Quirinale. Una elezione che ha del paradossale

ROMA – Siamo ancora una democrazia parlamentare? Si direbbe di no.  Ogni giorno che passa Camera e Senato decidono sempre meno.

E va bene che le assemblee parlamentari sono composte da nominati e non più da eletti, tuttavia, per la nostra carta fondamentale esse dovrebbero assumere tutte le decisioni più importanti per il paese. Invece, di giorno in giorno sono sempre meno le decisioni assunte dalle aule. Così, anche oggi, un altro mattone delle prerogative parlamentari è caduto. 

L’iter per l’elezione del Presidente della Repubblica ha seguito un metodo tanto inusitato quanto lesivo delle prerogative parlamentari. La decisione non solo è stata assunta dal solo presidente del consiglio senza alcuna collegialità, ma, in barba alla segretezza del voto, sembra essere stata “militarmente” monitorata, tant’è che le schede riportavano una diversa dicitura: Mattarella, S. Mattarella, on. Mattarella prof. Sergio et similia.

Certo, c’era l’inquietante precedente dei 101 franchi tiratori che affossarono la candidatura Prodi. Stavolta è successo il contrario, sarà che ballavano poltrone da ministri, candidature e ipotetiche alleanze future e allora tutti si sono adeguati e non solo hanno obbedito ma hanno anche firmato il voto.

Ciò che colpisce di più non è tanto il comportamento meschino di chi voleva salvare il proprio futuro politico ma la memoria corta di molti di quelli che oggi sono in Sel che, al tempo della guerra in Kosovo, governo D’Alema e ministro della difesa Mattarella, organizzarono manifestazioni in piazza e si offrirono come bersagli, recandosi nelle zone di guerra.

Il governatore della Puglia ieri auspicava la nascita di una Syriza italiana e oggi un accordo di governo con Renzi.
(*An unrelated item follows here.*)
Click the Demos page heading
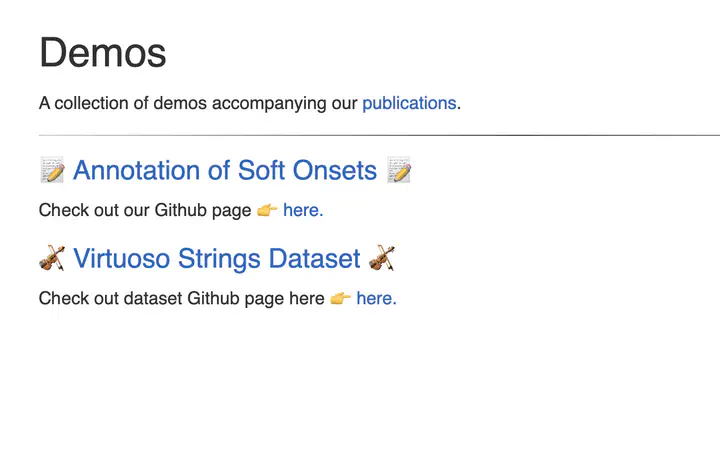103,53
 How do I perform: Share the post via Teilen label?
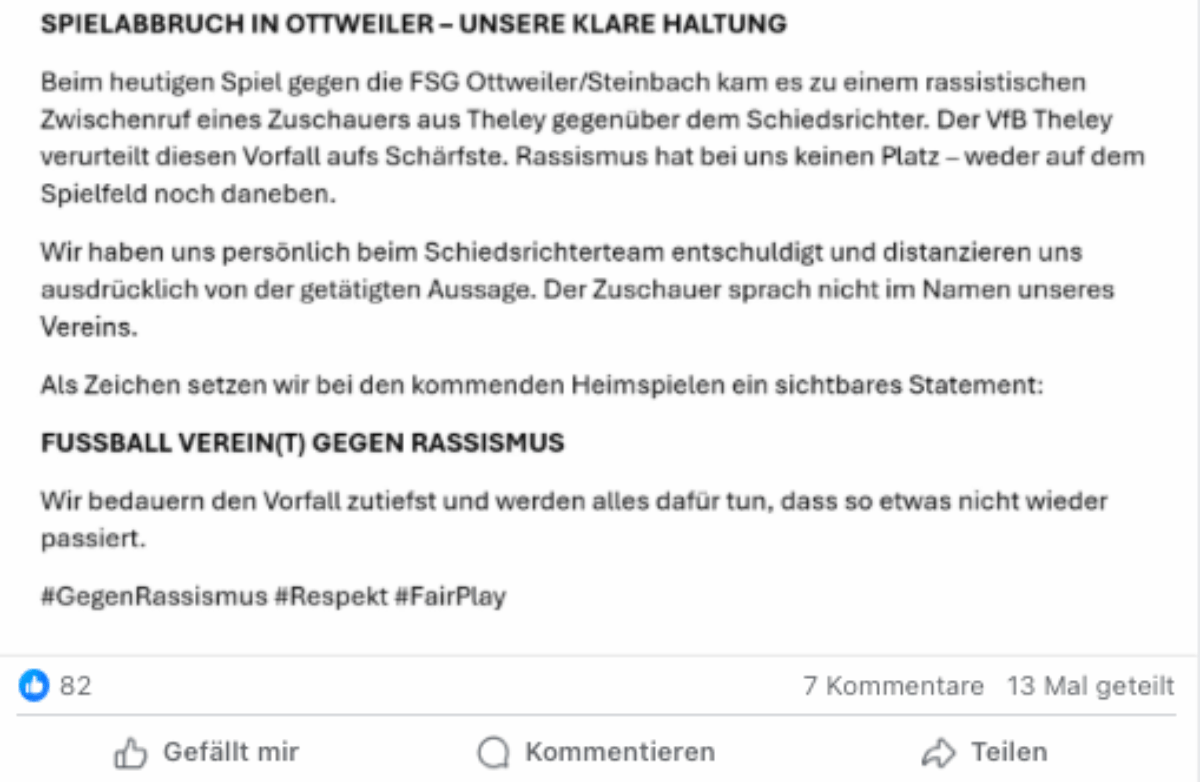[1009, 752]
Ma qual è il progetto politico di Sel? Quello di un paese obbediente ai dettami dell’Europa di banchieri e finanzieri, che piace a Renzi e ai suoi sponsor, o quello dell’Europa dei popoli? La democrazia o l’oligarchia?
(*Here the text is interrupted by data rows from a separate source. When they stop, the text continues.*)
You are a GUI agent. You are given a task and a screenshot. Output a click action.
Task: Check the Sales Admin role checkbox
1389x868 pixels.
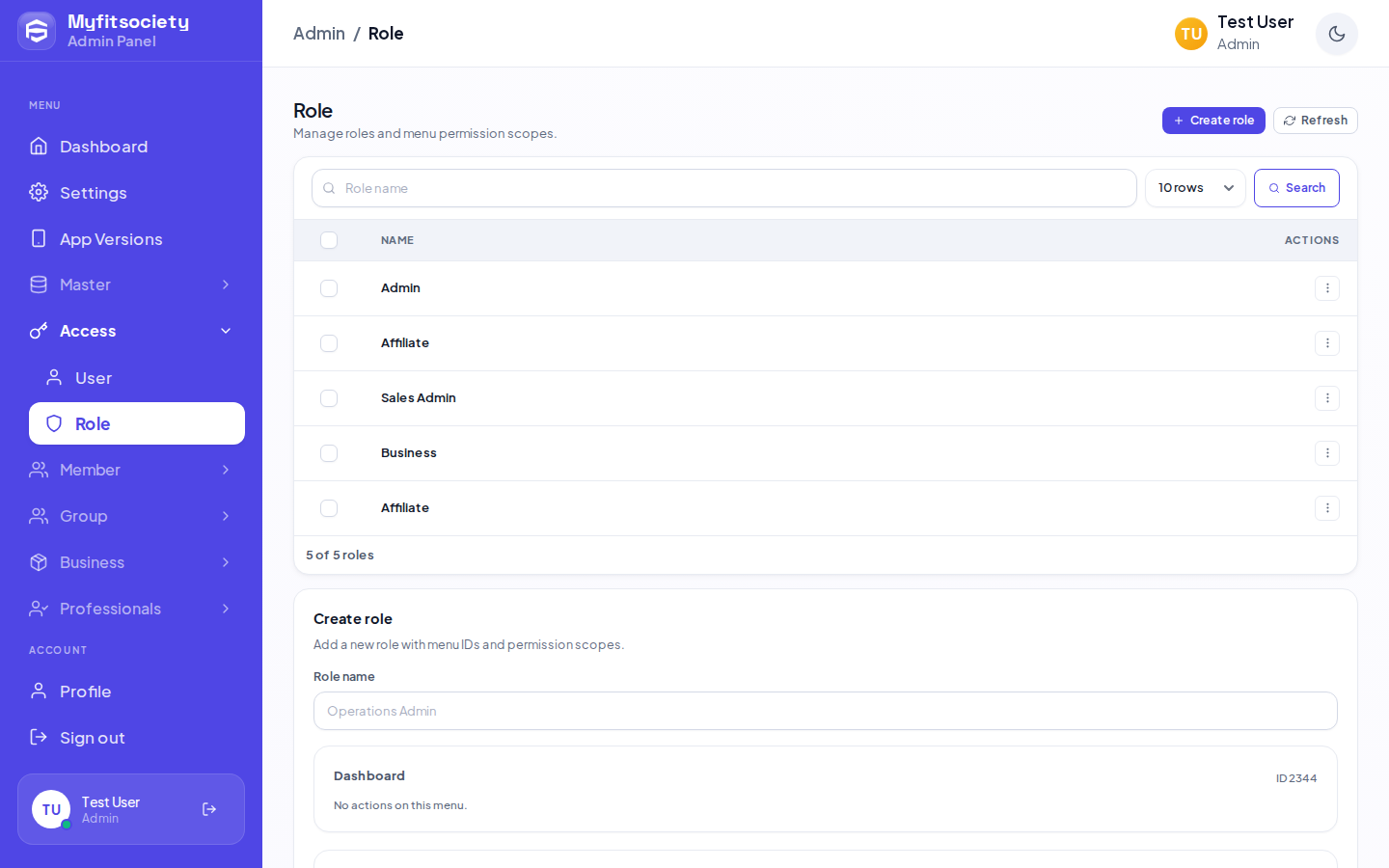[x=329, y=398]
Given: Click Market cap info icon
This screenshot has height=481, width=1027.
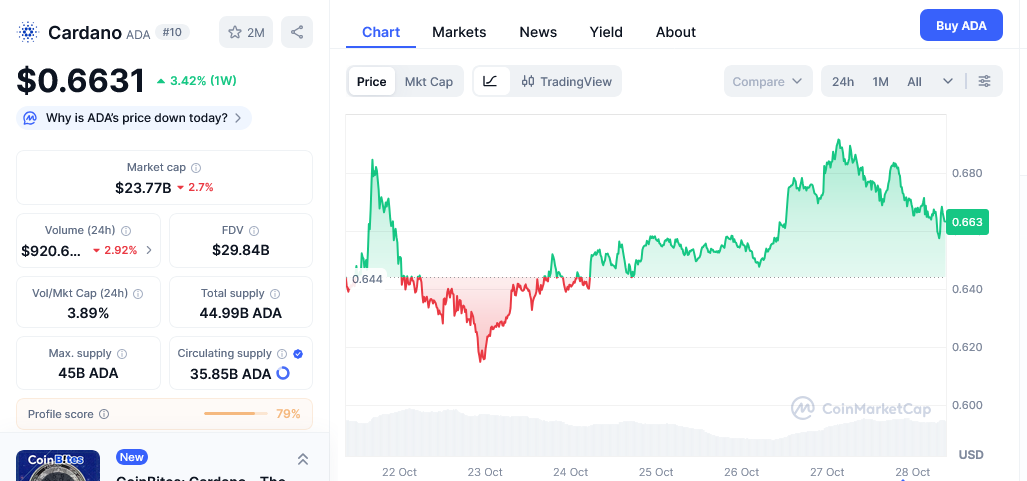Looking at the screenshot, I should point(196,168).
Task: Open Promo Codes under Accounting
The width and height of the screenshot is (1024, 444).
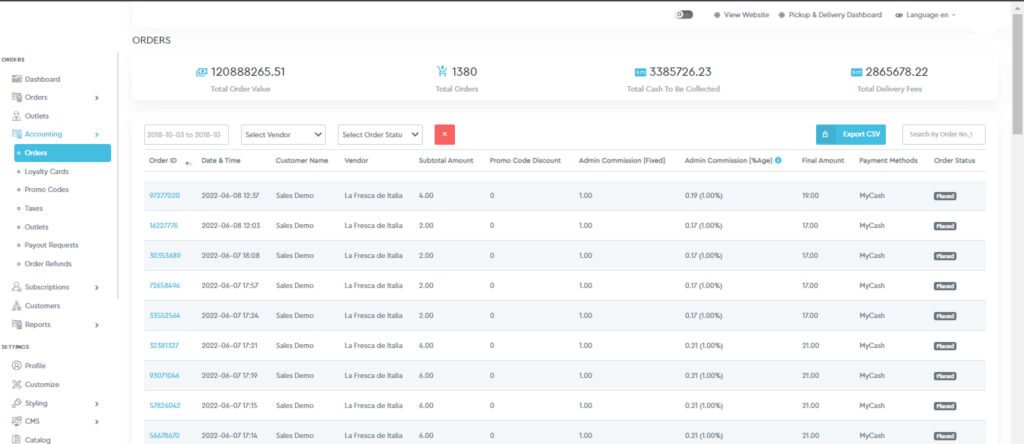Action: pos(46,190)
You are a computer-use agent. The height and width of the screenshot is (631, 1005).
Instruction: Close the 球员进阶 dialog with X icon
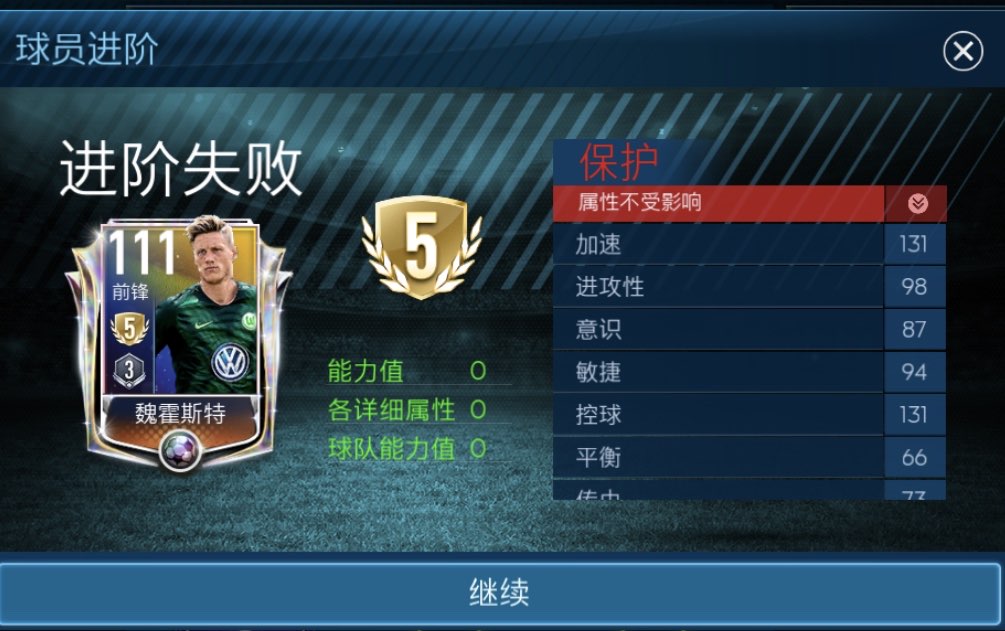(963, 51)
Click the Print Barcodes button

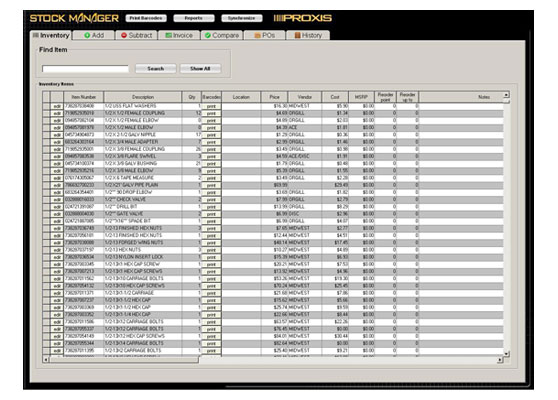pos(146,18)
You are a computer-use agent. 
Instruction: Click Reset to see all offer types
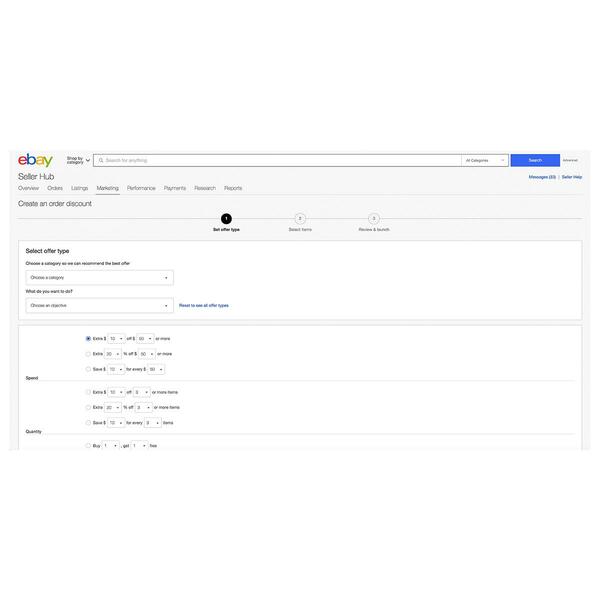coord(204,305)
Vero è che a sinistra si auspicava l’uscita dal Patto del Nazareno, ma è evidente che quel patto è ormai concluso, non perché rotto, ma perché ciò che esso prevedeva è stato fatto. O meglio, restava da fare l’indicibile: la restituzione dell’agibilità politica a Berlusconi. 

Da tutta questa vicenda emerge quanto l’ex Cavaliere  non sia più in grado di elaborare una tattica. Si pensava che avesse questo problema solo rispetto alla sua disastrata squadra di calcio, oggi abbiamo capito che non ne ha più neppure in politica. 
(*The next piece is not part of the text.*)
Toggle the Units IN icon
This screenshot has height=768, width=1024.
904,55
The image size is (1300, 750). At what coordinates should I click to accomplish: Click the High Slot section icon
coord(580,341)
Ha fatto votare ai suoi nominati tutto quanto richiestogli da Renzi, nella speranza di avere forse in cambio la depenalizzazione del reato per cui è stato condannato e di conseguenza il passaporto per tornare nell’agone politico. Non ha capito, però, di avere di fronte un allievo che ha superato di gran lunga il maestro, tant’è che in pochi mesi è riuscito ad andare ben oltre il suo  programma, ha fatto cose che al maestro non era mai riuscito a fare. Sarà l’effetto di un diverso vessillo o sarà che è riuscito a sfilare all’ex Cavaliere la sua la base elettorale e sociale (basti vedere quali sono i quartieri in cui il Pd riporta più preferenze). Povero (si fa per dire) Berlusconi, tutti, fortuna compresa, gli stanno voltando le spalle, anche se i pochi colonnelli che gli sono rimasti accanto affermano che da oggi nasce una nuova destra.

Ma v’è di più, l’elezione odierna ha in sé del paradossale. Non ci riferiamo certo alla persona eletta, che ha alle spalle un dramma familiare che accomuna tante famiglie italiane vittime delle mafie, un’attività parlamentare di cui non si ricordano episodi discutibili. 

Il paradosso è un altro, è che il nuovo presidente dovrà firmare quella legge elettorale appena varata, l’Italicum, così simile, se non addirittura peggiore, di quel Porcellum che, in qualità di membro della Corte Costituzionale, ha censurato. Così come dovrà, si auspica, promulgare qualche legge che tagli le retribuzioni più alte, che sempre da quella postazione, però, ha bocciato. Dovrà apporre la sua firma su qualche altra legge che “riabiliti” Berlusconi? Speriamo di no.

Sarà quello, comunque, il vero banco di prova per vedere se oggi è stato davvero eletto chi dovrà rappresentare l’unità nazionale ed essere il presidente di tutti gli italiani.